Terörsüz Türkiye hedefi başarıya ulaştığı zaman, bu meselenin bir siyaset meselesi olmadığının herkes tarafından görüleceğini dile getiren Kurtulmuş, “Terörsüz Türkiye, vatanseverlerin ortak hedefidir. Terörsüz Türkiye, emperyalizme karşı uyanık olanların ortak bir şekilde istediği hedeftir. Buna ulaşacağız Allah'ın izniyle. Hep öyle söylüyorum. Bu sefer mutlaka başaracağız. Bu sefer ya biz başaracağız ya emperyalizm başaracak. Allah'ın izniyle başaracağımıza inanıyoruz ve güçlü bir şekilde yolumuza devam ediyoruz.” dedi.

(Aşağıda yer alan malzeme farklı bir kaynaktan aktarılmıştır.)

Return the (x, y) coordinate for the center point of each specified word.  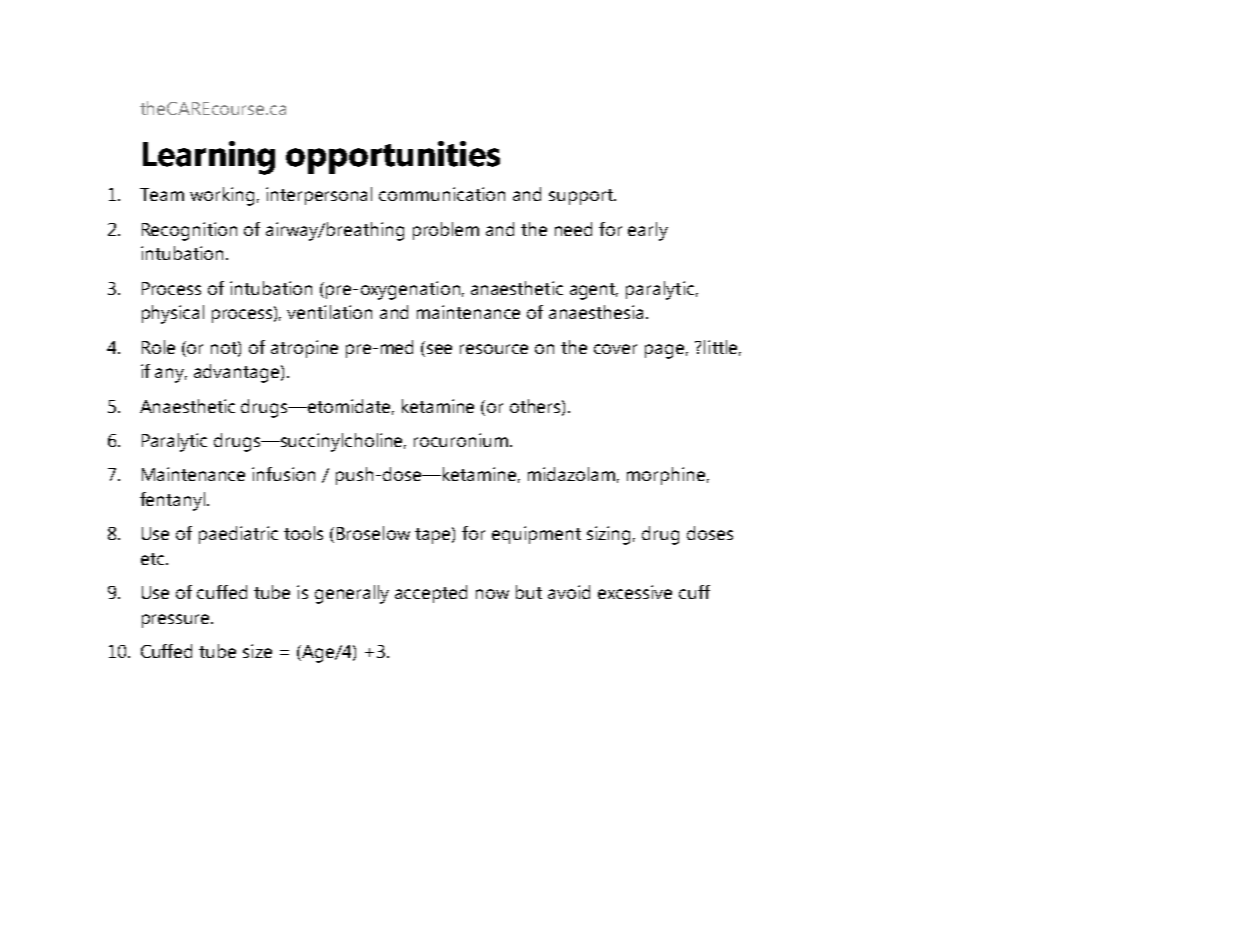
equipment (536, 535)
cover (615, 349)
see (439, 349)
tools (303, 533)
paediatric (238, 535)
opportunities (393, 157)
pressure (177, 621)
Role (158, 347)
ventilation (329, 312)
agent (594, 291)
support (582, 197)
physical (173, 314)
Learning (209, 158)
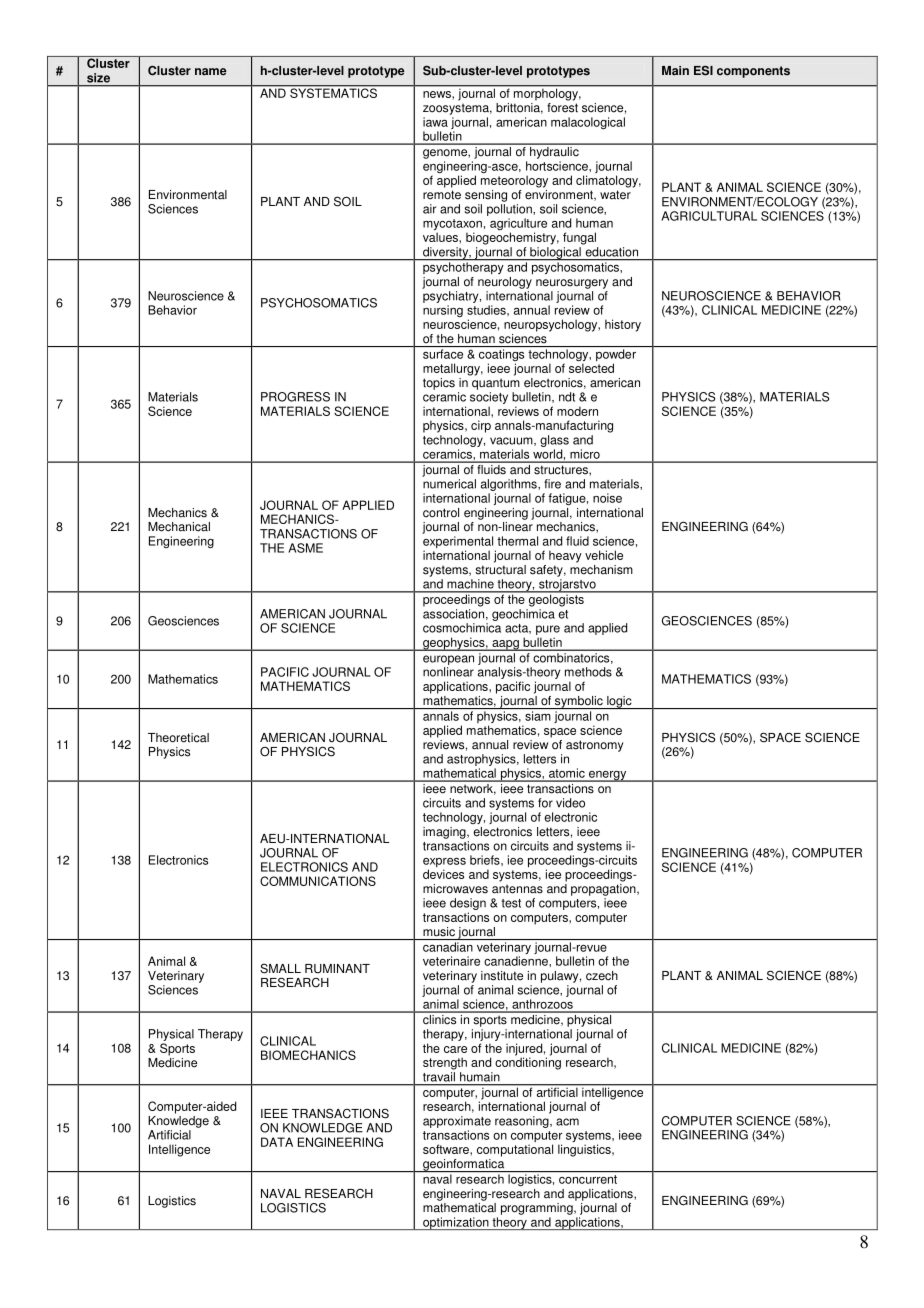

Kurtulmuş, konuşmasının ardından sivil toplum kuruluşlarının temsilcilerinin soru ve görüşlerini dinledi.
Programda, Aksaray Valisi Mehmet Ali Kumbuzoğlu, AK Parti Aksaray Milletvekilleri Cengiz Aydoğdu, MHP Aksaray Milletvekili Ramazan Kaşlı, Aksaray Belediye Başkanı Evren Dinçer de yer aldı.
TBMM Başkanı Kurtulmuş, “Aksaray Sivil Toplum Buluşması” sonrası programa İlişkin paylaşımda bulundu.
Kurtulmuş, paylaşımında şu ifadelere yer verdi:
“Anadolu irfanının kalbi olan güzel şehrimiz Aksaray’da faaliyet gösteren sivil toplum kuruluşlarının temsilcileriyle bir araya geldik.
Türkiye’nin bu coğrafyada güçlü ve büyük bir ülke olma mecburiyeti var. Bunun için de “millî mefkûre” etrafında bütünleşerek, aynı vatanın evlatları olduğumuzu bilerek bir araya geleceğiz.
Terörsüz Türkiye, vatanseverlerin ve emperyalizme karşı uyanık olanların ortak bir hedefidir ve Allah’ın izniyle bu hedefimize ulaşacağız.
Aksaraylı kıymetli hemşehrilerime gösterdikleri ev sahipliği dolayısıyla teşekkür ediyor, sivil toplum alanında faaliyet gösteren tüm kuruluşlarımıza çalışmalarında üstün başarılar diliyorum.”